If making a game work involves pulling together action, graphics and challenging game play, the two companies should have plenty of pedigree to pull it off.

Univessence, a Culver City producer of Web sites, Internet-based learning programs, marketing promotions and, now, video games, counts among its backers Daniel Kwoh, co-founder of Gemstar Development Corp. (now Gemstar-TV Guide International) and co-inventor of the VCR Plus+ system.

Founded in late 2000, Univessence went the conventional route in building its business, landing between $8 million and $12 million in funding. That includes angel funding from directors Dominic Chan (Julian Chan’s father and a former Bell Labs employee), Kwoh and Wilson Cho, chairman and president of ChinaLink Networks Inc. Also included is venture capital investment from Asia Internet Venture Capital in Hong Kong and JPW Opportunity Fund in Dallas.

Ruthless had far more humble beginnings.

Eazy-E, a high school dropout, bankrolled the business with money he claimed to have made hustling on the streets. Funding the recording of a few rap songs, the business grew out of a grassroots movement.

Ruthless is credited with blazing the trail for other rap labels, including Suge Knight’s L.A.-based Death Row Records and Sean Comb’s Bad Boy Records.

Cultural research

To make the game authentic, Chan’s crew went to Compton, Crenshaw, Inglewood and Watts and took pictures of the neighborhood streets. The shots were sent to the company’s production studios in China where the game was animated.

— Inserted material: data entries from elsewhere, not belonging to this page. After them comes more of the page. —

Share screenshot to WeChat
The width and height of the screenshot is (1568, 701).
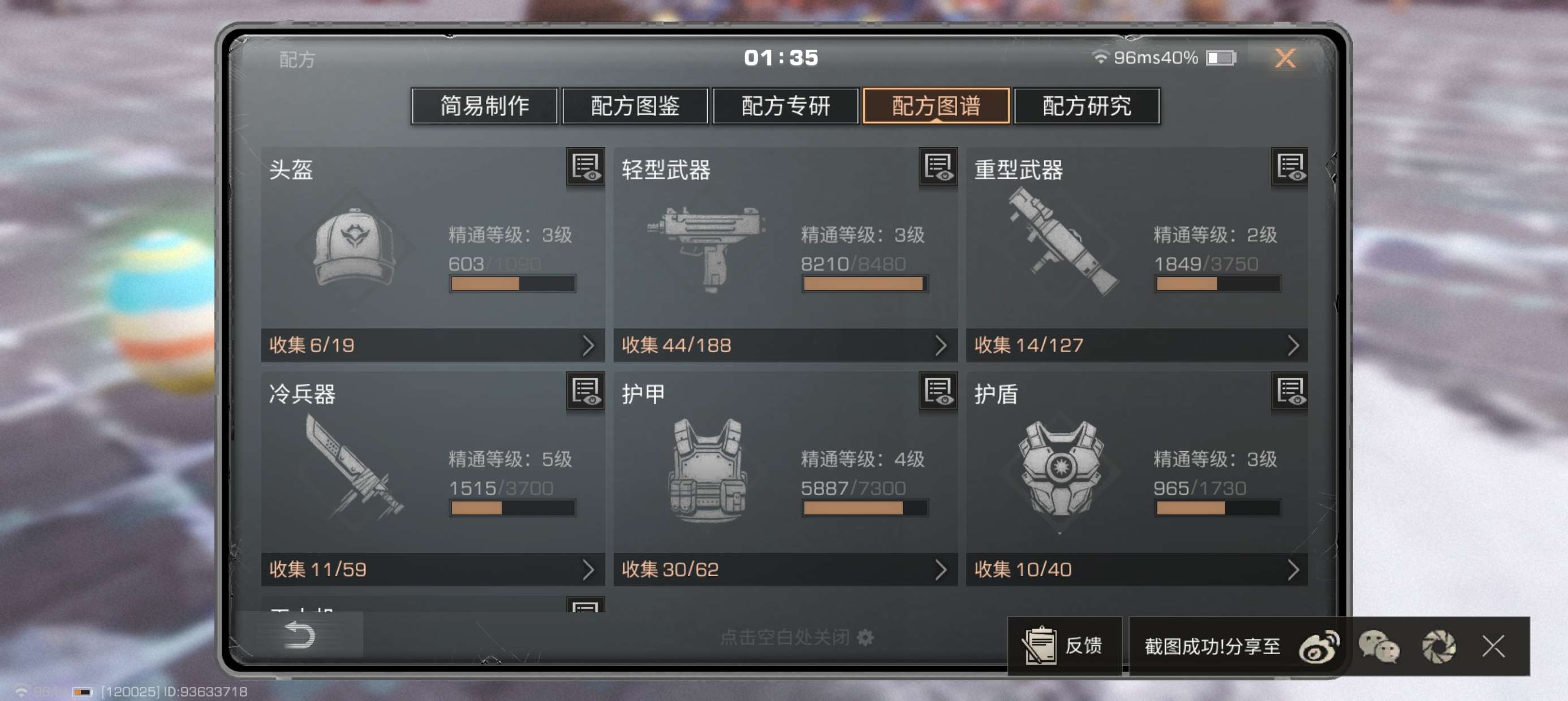coord(1379,646)
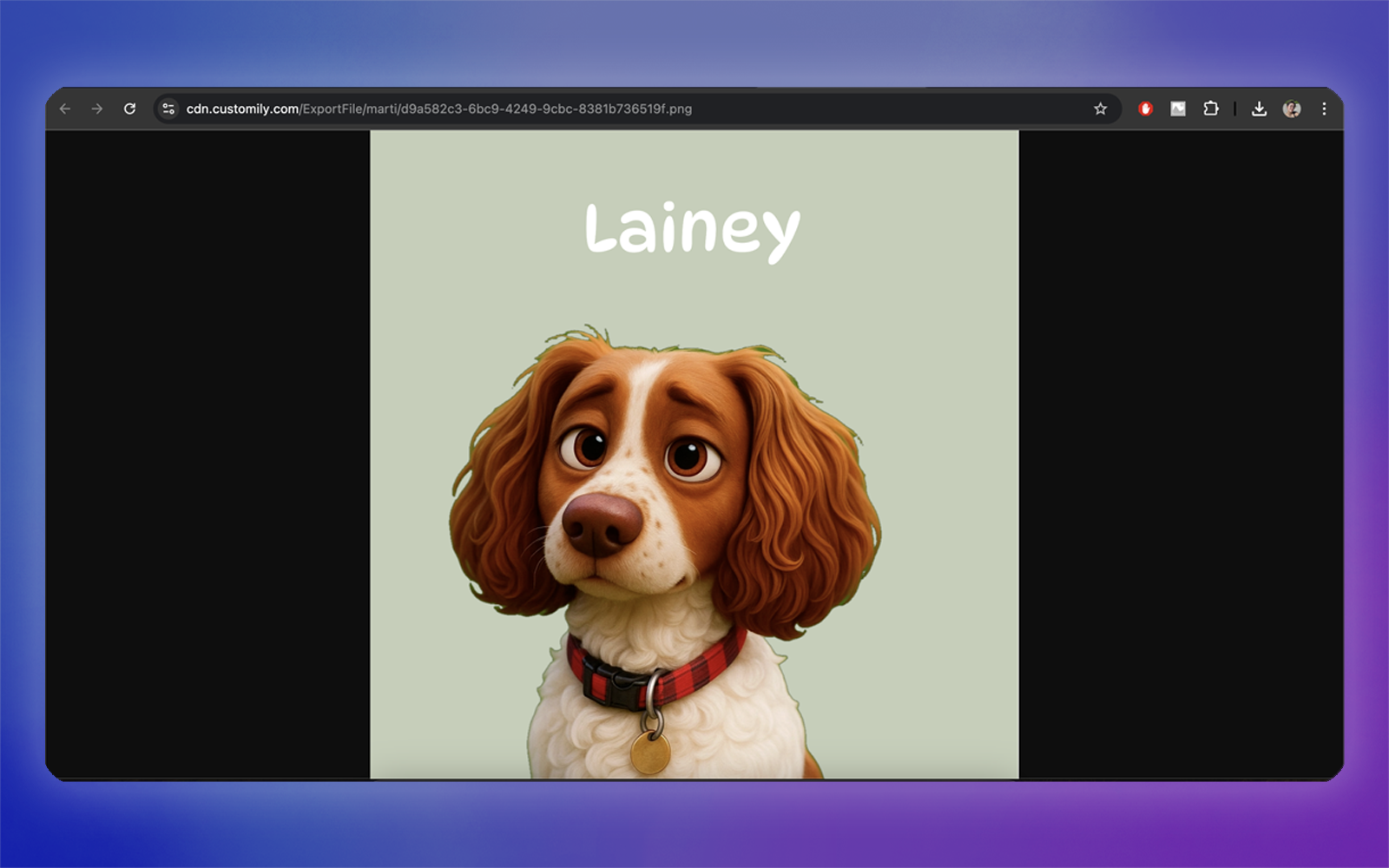
Task: Click the black area left of image
Action: click(x=208, y=451)
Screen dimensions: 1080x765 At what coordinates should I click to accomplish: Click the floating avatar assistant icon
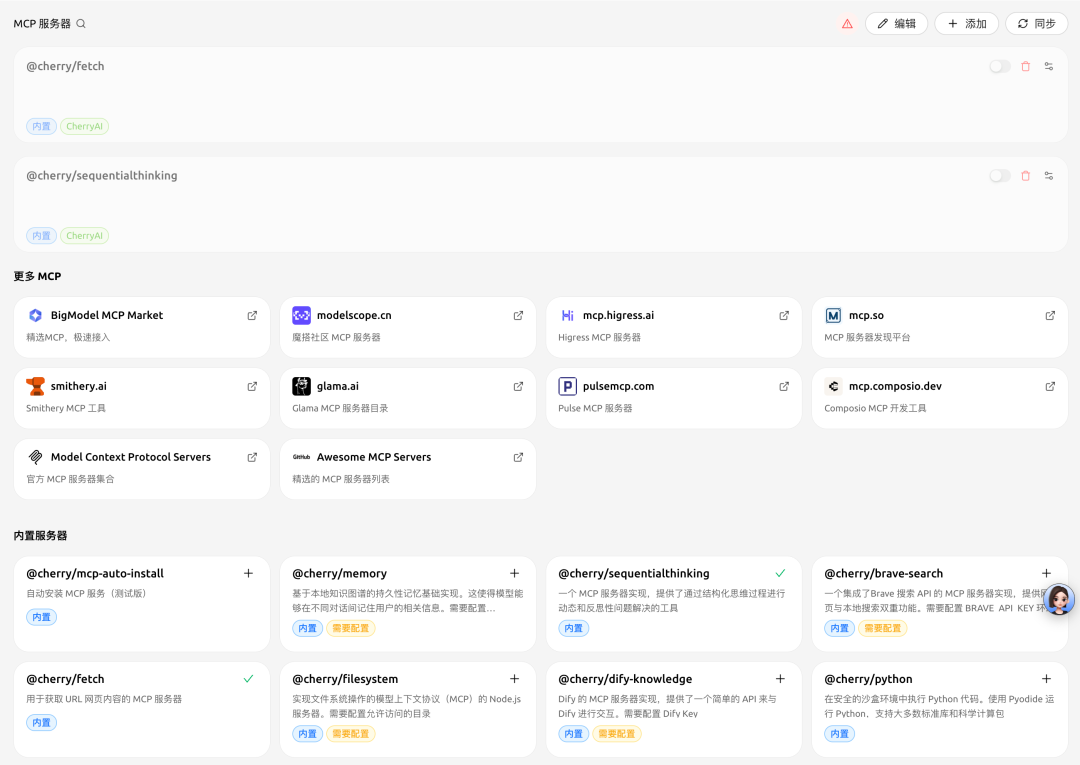[1059, 600]
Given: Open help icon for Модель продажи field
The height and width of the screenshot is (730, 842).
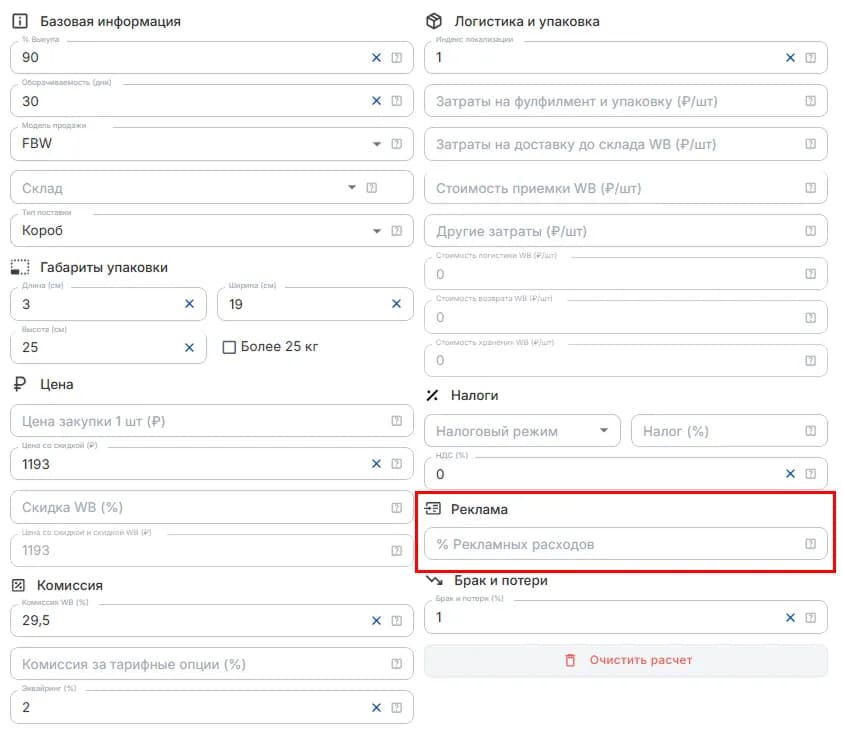Looking at the screenshot, I should click(x=397, y=144).
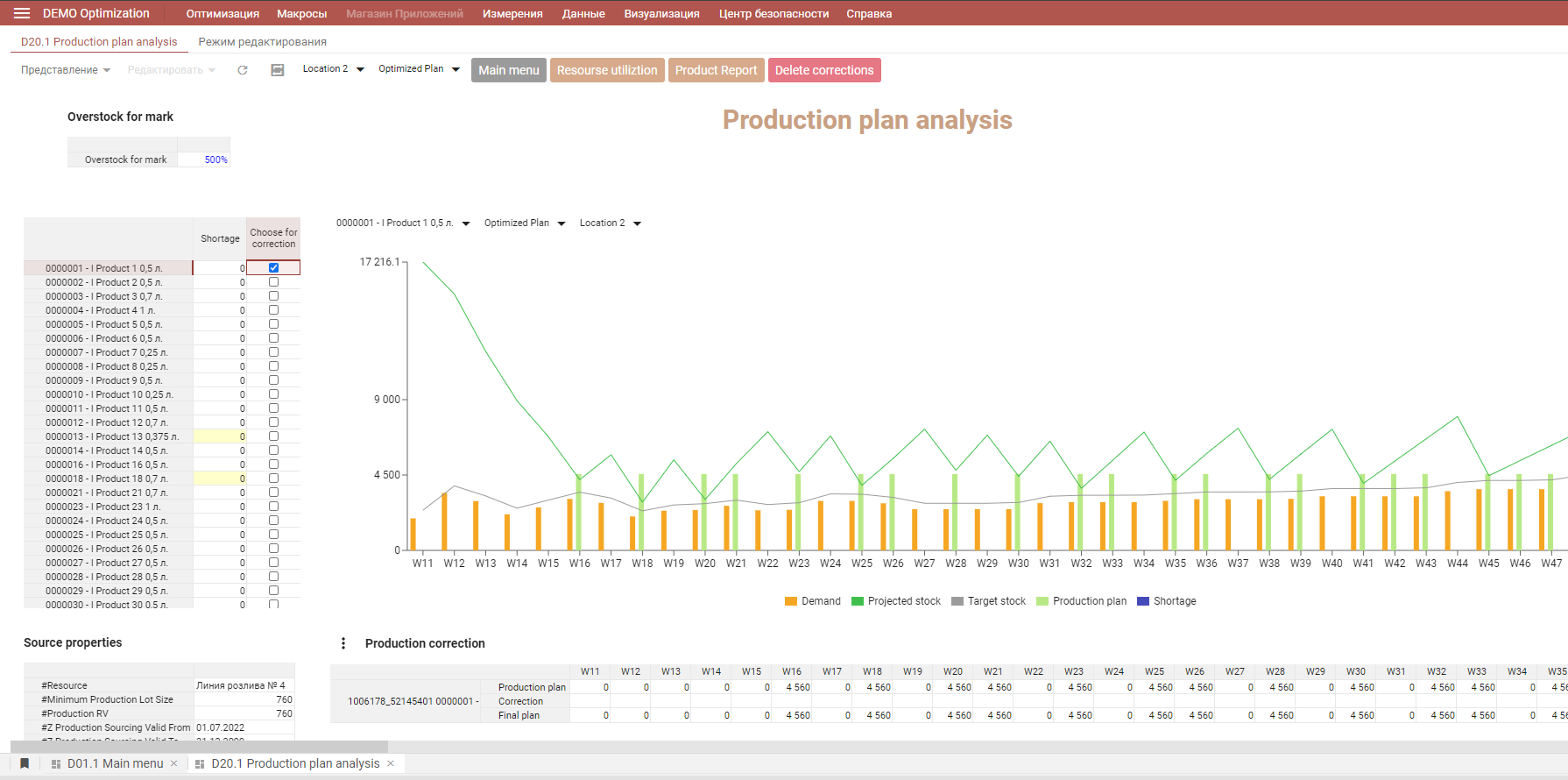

Chan wouldn’t disclose the value of the deal, but said Univessence got a one-time fee to develop the six-level game, considered comparable in complexity to a demonstration game. PC or console games have as many as 40 levels and can cost as much as $20 million to develop. Ruthless paid closer to $1 million for “Switchez,” Chan said.

The company cut costs by producing the content in China, where the pool of talent is less expensive. “We’re leveraging a larger workforce in China and I could put a larger number of workers on it, pay them a good wage in China and get basically the same quality of work,” Chan said.

Typically, game makers pay rights holders a licensing fee to develop and distribute a game and pay royalties based on the number of units sold. Univessence’s deal with Ruthless, Chan said, contains no provision for licensing or royalty fees, since Ruthless is acting as distributor.

Wright said the game concept came from sketches Eazy-E left upon his death from complications of AIDS in 1995. The game on the CD is a demo, but she said she is pitching a long form of the game to Sony for its Playstation platform.

She said she has plans to use games to promote other artists when it fits their style and following, and Chan said he hopes to be included in future Ruthless-related game releases, although there are no agreements in place.

The upside, said Chan, is in using “Hittin’ Switchez” as a calling card to what he expects will be a much larger market.

Steve Koenig, senior analyst at market tracking firm NPD Techworld, was amused to hear about “Switchez.”

“I think it’s an interesting idea and it’s possible it could be well-received in the marketplace,” Koenig said.

Koenig said that while music CDs have become more interactive in recent years, the ultimate success of a game bundled with one would depend on the interests of the performer’s audience. If the people who listen to the music don’t play video games, the games will go unnoticed and not serve as incentive to buy the CD.

That’s why, Koenig said, some games would have a better chance of success if compatible with console games. Games featuring rap artists would be particularly suited for a console platform because the consoles (Sony’s PlayStation 2, Microsoft’s Xbox, Nintendo’s GameCube) are red hot with teens, the predominant demographic of rap music.

Univessence and Ruthless were introduced by a former Univessence artist who worked on music Web sites. What started out as a pitch to work on the Ruthless Web site turned into “Switchez,” Chan said.